**WHAT THIS TASK INVOLVES**
Only one stretch of the listing below is wanted. Begin at the line that has "History (310, 718)", stop after the line that has "Menu (151, 43)", and repeat every line in between exactly.

**MATERIAL SUPPLIED**
□ □ □ □

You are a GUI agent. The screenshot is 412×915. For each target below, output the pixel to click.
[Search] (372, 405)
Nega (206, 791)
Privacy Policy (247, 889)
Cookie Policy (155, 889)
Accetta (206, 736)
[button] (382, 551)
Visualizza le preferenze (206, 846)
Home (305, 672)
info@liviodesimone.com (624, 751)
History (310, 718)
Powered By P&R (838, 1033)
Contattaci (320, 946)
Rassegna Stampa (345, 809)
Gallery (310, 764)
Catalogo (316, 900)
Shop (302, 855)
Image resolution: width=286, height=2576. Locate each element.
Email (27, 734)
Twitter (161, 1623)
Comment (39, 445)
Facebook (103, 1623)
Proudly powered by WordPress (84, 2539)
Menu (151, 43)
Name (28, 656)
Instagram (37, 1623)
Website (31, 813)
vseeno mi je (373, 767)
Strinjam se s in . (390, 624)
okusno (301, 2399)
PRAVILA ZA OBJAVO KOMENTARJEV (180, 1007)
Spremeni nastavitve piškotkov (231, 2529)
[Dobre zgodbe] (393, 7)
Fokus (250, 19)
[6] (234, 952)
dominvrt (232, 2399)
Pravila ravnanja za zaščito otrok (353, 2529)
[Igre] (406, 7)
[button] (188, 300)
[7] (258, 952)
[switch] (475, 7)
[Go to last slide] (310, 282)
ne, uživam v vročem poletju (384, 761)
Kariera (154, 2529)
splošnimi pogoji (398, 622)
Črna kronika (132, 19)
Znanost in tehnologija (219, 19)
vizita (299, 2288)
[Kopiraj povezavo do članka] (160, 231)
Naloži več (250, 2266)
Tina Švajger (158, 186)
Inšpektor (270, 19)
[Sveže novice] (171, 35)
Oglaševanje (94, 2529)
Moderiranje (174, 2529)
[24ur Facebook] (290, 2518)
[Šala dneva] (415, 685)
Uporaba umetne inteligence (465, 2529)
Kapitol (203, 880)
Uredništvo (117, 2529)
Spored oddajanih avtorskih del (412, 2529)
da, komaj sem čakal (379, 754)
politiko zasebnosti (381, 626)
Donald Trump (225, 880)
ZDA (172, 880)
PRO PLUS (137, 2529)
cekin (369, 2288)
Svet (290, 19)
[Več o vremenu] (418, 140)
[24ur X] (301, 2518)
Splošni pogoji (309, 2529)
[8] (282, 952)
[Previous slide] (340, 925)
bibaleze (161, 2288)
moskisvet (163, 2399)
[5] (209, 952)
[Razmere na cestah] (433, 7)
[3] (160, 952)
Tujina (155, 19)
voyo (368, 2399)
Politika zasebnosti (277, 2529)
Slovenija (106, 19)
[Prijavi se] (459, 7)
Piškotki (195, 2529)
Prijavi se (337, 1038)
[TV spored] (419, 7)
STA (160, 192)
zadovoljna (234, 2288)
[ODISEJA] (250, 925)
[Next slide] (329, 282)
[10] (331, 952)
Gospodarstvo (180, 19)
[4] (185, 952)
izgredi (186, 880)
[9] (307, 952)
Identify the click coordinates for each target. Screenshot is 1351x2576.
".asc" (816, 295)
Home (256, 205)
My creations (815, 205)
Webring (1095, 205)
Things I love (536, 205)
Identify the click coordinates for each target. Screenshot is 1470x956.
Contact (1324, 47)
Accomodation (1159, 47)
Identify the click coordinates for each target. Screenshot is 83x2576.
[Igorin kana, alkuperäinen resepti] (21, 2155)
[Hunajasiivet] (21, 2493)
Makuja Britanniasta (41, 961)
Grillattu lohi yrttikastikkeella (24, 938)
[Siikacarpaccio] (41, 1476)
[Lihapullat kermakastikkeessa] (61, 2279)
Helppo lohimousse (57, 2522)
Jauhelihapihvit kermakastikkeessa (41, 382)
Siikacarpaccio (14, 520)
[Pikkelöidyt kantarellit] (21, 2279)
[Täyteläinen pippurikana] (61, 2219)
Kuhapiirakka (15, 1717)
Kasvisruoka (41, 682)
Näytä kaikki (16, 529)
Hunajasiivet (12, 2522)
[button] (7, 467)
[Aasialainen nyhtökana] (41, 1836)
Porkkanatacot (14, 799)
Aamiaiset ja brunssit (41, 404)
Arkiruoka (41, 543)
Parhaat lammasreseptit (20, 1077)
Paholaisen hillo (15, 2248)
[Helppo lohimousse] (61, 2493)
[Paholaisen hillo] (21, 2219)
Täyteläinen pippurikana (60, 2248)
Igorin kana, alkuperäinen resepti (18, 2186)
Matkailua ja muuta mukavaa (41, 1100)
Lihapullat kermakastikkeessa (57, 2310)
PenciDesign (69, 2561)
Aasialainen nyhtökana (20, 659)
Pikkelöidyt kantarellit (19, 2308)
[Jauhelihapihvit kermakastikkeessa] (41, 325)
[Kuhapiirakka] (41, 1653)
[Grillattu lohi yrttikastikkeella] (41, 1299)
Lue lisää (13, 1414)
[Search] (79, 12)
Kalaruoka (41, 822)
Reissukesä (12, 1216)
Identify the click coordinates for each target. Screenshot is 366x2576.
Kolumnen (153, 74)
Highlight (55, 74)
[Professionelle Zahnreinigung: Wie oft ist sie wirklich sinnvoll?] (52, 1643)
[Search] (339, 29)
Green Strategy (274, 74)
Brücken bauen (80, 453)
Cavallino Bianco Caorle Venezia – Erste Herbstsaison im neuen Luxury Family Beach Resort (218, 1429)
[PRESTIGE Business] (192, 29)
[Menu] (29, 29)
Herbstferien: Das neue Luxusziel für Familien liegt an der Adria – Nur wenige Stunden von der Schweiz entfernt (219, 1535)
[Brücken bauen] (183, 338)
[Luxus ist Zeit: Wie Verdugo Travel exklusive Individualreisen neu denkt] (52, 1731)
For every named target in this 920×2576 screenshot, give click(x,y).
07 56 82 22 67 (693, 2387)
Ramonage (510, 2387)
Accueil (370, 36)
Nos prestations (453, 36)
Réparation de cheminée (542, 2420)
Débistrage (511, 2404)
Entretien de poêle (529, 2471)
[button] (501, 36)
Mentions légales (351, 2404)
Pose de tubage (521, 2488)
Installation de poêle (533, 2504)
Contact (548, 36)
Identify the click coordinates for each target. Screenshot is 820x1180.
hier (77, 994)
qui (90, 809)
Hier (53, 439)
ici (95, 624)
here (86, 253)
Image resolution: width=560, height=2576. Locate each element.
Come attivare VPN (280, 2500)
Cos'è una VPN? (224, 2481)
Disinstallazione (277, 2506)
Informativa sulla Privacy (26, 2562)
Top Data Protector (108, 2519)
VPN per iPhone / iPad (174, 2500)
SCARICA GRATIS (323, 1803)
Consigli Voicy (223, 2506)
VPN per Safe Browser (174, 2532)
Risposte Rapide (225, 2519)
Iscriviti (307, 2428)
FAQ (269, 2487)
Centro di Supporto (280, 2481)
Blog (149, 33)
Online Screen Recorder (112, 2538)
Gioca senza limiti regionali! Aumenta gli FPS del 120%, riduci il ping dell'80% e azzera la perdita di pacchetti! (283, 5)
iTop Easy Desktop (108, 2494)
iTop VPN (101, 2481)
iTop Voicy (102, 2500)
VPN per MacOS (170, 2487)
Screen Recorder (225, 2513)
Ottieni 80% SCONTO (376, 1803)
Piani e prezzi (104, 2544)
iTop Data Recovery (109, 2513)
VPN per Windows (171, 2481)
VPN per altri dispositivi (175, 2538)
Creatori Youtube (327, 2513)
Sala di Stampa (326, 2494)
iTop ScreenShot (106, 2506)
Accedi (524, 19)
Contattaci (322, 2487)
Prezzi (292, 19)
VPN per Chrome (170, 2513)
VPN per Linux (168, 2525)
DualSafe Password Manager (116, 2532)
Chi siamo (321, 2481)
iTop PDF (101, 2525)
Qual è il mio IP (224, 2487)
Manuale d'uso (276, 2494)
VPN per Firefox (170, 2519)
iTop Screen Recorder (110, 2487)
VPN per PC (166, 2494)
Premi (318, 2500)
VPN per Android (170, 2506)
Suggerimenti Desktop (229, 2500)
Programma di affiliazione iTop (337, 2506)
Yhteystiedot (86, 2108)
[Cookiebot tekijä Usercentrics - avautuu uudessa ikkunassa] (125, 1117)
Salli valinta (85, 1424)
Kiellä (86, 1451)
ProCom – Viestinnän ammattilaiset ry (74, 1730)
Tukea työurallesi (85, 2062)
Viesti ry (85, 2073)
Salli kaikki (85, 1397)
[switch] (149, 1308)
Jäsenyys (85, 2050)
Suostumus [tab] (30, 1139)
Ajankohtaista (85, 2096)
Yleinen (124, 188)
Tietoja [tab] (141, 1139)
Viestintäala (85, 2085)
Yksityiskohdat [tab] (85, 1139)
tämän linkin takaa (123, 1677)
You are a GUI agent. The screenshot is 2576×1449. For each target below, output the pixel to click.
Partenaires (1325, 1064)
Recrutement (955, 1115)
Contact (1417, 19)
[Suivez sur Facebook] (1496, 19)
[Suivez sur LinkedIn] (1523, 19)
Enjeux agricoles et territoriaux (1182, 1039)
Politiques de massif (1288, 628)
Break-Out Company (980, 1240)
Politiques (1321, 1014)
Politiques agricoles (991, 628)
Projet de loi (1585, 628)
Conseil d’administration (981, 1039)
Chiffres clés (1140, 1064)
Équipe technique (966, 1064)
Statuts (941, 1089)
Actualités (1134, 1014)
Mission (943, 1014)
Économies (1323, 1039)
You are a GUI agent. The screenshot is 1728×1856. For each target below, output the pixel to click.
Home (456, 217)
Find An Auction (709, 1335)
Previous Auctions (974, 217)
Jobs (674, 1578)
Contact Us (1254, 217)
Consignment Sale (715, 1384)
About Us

□ □ □ □

**REPLY TO THE EXERCISE**
History (310, 718)
Powered By P&R (838, 1033)
Contattaci (320, 946)
Rassegna Stampa (345, 809)
Gallery (310, 764)
Catalogo (316, 900)
Shop (302, 855)
Image resolution: width=286, height=2576. Locate each element.
Email (27, 734)
Twitter (161, 1623)
Comment (39, 445)
Facebook (103, 1623)
Proudly powered by WordPress (84, 2539)
Menu (151, 43)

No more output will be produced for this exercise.